日野:明確に理想像を持っている、ということですか?
鈴木:明確にっていわれると…創業したときに社会起業家のプラットフォームが具体化されてたかっていうと、実はそうではなかったんですね。なのでその時々において、いい社会づくり&社会インパクトというものを広めていくためにどうすればいいかということを問い続けて、それに対する実践を積み重ねた結果、今こうやって僕たちのグループの形になってます。僕たちの理想とする考え方、僕の理想とする組織や社会というものがどんどんアップグレードして具体化していく、そういうものになっています。
Q.人の課題や本質を見抜くために具体的にどのようなアプローチをしていますか?それにどのくらい時間がかかりますか?
A.時間というのはその時々によって違うと思うので、一概に3日とか1年とかいう言い方はできないんですが、具体的にどのようなアプローかというとやはりこうやって話すことです。実際に現場に行ってその状況を見て感じ取る、というのが一番大事だと思います。
その現実をちゃんと見て認識して、それをどう解釈するかによって物事の捉え方が全然変わってきます。
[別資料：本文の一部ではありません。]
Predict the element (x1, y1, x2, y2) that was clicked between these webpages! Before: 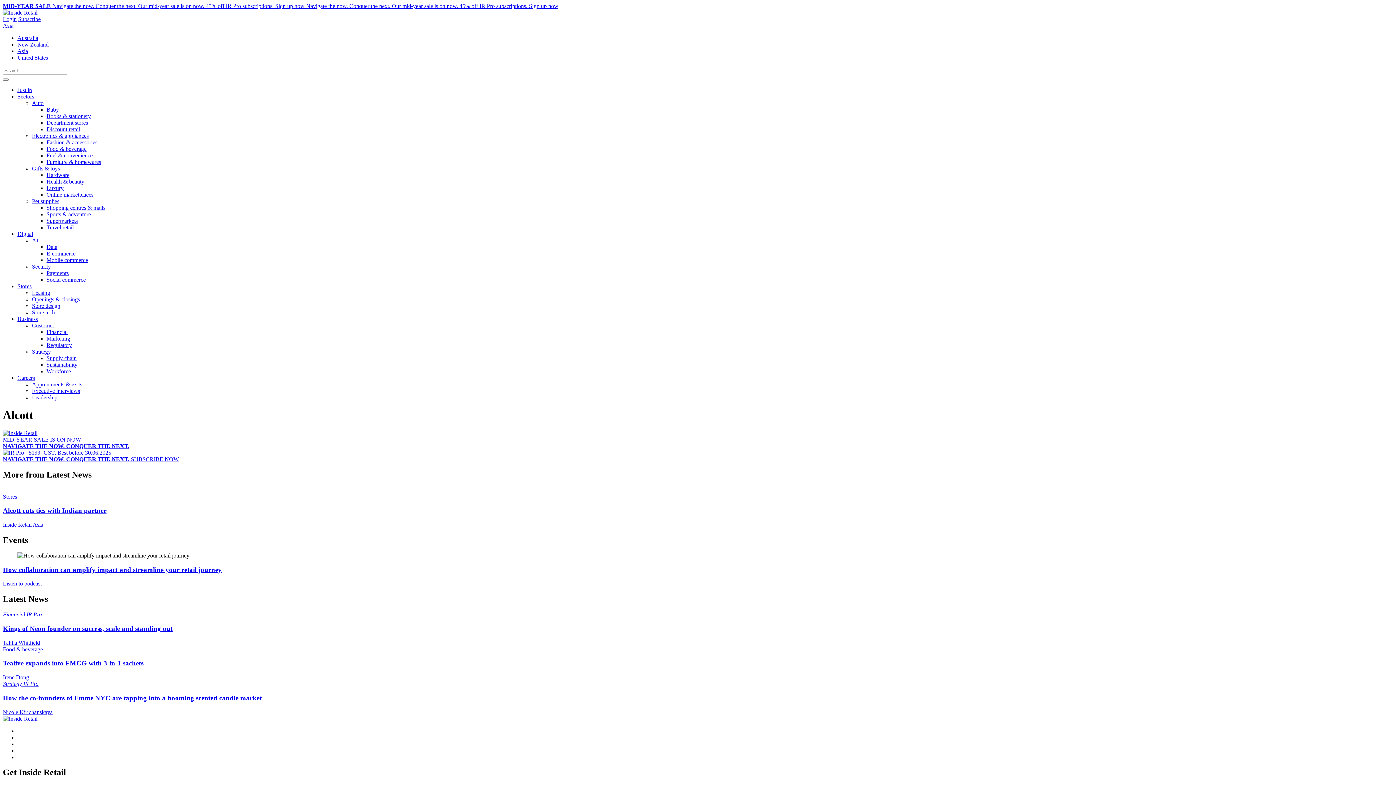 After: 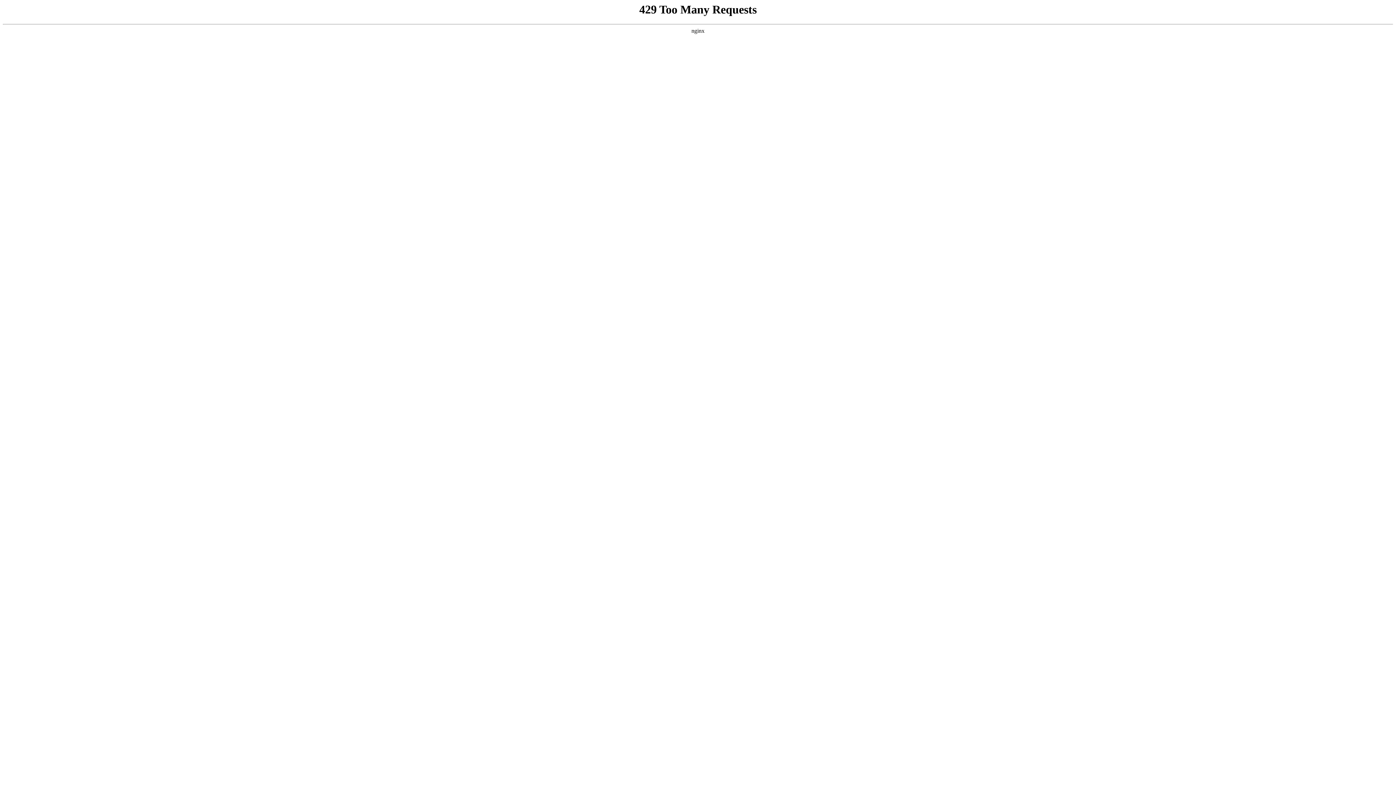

事実をそもそも知らないで、二次情報三次情報でものを判断しようとしても、実はすでに他の人のバイアスが入っているということが非常に多いです。やっぱりそこを自分自身が見て聞いて話して、しっかりと情報を得る。それに基づいて自分がこうあるべきだという解釈、結論を出していくことが一番重要だと思います。
その時にどれくらい時間がかかるかっていうのは、その現場その人それぞれに対して向き合うということを何回繰り返すか、ということで変わってきますね。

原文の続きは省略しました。